→ **Cose da fare**
A) Nel testo sulla fuga dal centrodestra, in quale anno Berlusconi si aggiudicò tutti i collegi dell'isola?
B) Stabilisci se ciascuna affermazione concorda con il testo sulla fuga dal centrodestra. Rispondi sì o no e cita le parole decisive del testo: (i) Berlusconi vinse tutti i collegi dell'isola senza lasciarne alcuno a Rutelli; (ii) i viceré berlusconiani sono rimasti uniti; (iii) l'esodo dal centrodestra è stato di proporzioni modeste.
C) Riprendi il testo sulla fuga dal centrodestra e proseguilo dal punto in cui si interrompe.

La stagione del sessantuno a zero, quando nel 2001 Berlusconi si aggiudicò tutti i collegi dell’isola, senza lasciarne neanche uno a Rutelli e ai suoi, oggi sembra lontana quanto il paleolitico. Divisi da una insanabile rivalità che si è rapidamente trasformata in odio viscerale, i viceré berlusconiani hanno ormai dilapidato il patrimonio elettorale di dodici anni fa, e l’uscita del Cavaliere da tutti i palazzi del potere ha dato il via alla Grande Fuga, un esodo tanto massiccio quanto imbarazzante. Dopo Francesco Musotto, icona forzista dell’errore giudiziario, non si contano più i parlamentari, i deputati regionali, gli ex assessori regionali, i sindaci e i grandi elettori che hanno lasciato il centrodestra.

→ **Blocco dati**
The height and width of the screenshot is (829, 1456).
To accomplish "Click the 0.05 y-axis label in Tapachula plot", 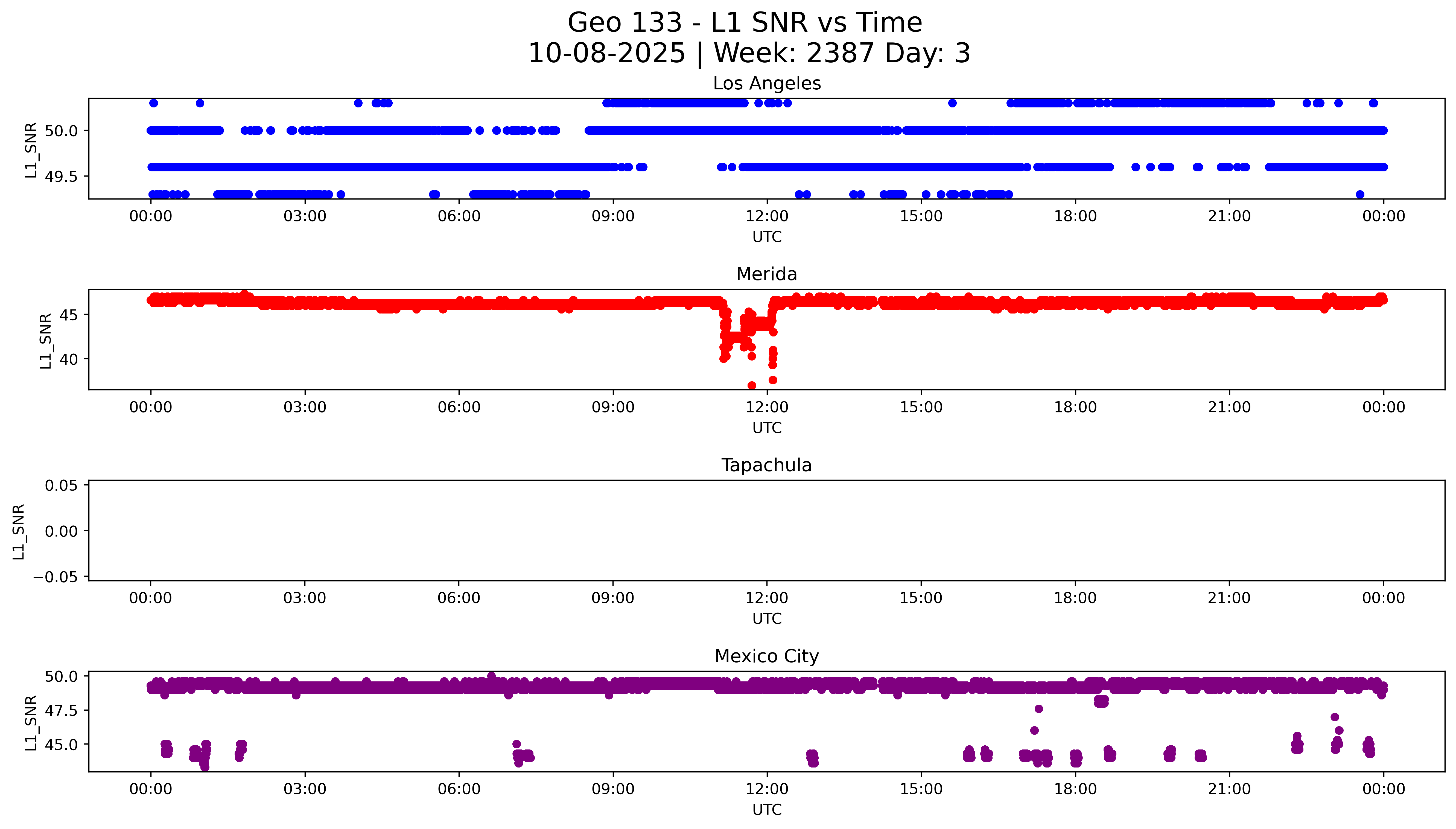I will (x=61, y=486).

→ **Risultati finali**
A) Nel 2001.

B)
(i) Sì: «senza lasciarne neanche uno a Rutelli e ai suoi».
(ii) No: «Divisi da una insanabile rivalità».
(iii) No: «un esodo tanto massiccio quanto imbarazzante».

C)
Solo negli ultimi tre mesi sono stati in sedici a mollare Alfano o i suoi alleati di ritorno, Micciché e Lombardo. Il penultimo è stato l’ex vicepresidente della Regione Michele Cimino, potente signore delle preferenze dell’agrigentino, fino a ieri numero due di Grande Sud: “Voto e faccio votare il Pd alla Camera e il Megafono di Crocetta al Senato” ha annunciato. L’ultimo è stato Franco Mineo, candidato alle regionali nonostante un processo in corso, che se n’è andato sbattendo la porta: “Micciché è una pallina da flipper impazzita, ormai non ha più nemmeno un voto”. L’ex viceministro, furibondo, finge sollievo per mascherare l’ira: “Sono solo rincalzi, abituati a rovinare lo spogliatoio”.
Ancora più spettacolare, per la sua fulminea velocità, è stata la transumanza delle truppe di Raffaele Lombardo, l’ex governatore che aveva costruito la sua piramide del potere strappando a suon di nomine i portatori di voti agli alleati. Il primo ad andarsene è stato il suo numero due, Lino Leanza. Poi uno dopo l’altro gli hanno detto addio il segretario del movimento, Pistorio, il capogruppo all’Assemblea regionale, D’Agostino, e persino il fratello Angelo (“Il mio dovere personale verso l’Mpa può considerarsi nullo, già a partire da oggi”), e anche se adesso l’ex governatore giura pubblicamente che “la polemica è strarisolta” l’uomo che appena cinque anni fa confidava spavaldamente di puntare “al 51 per cento dei voti dei siciliani” non sa neanche se riuscirà a superare la soglia minima del 3 per cento che gli permetterà di assicurarsi uno scranno a Palazzo Madama.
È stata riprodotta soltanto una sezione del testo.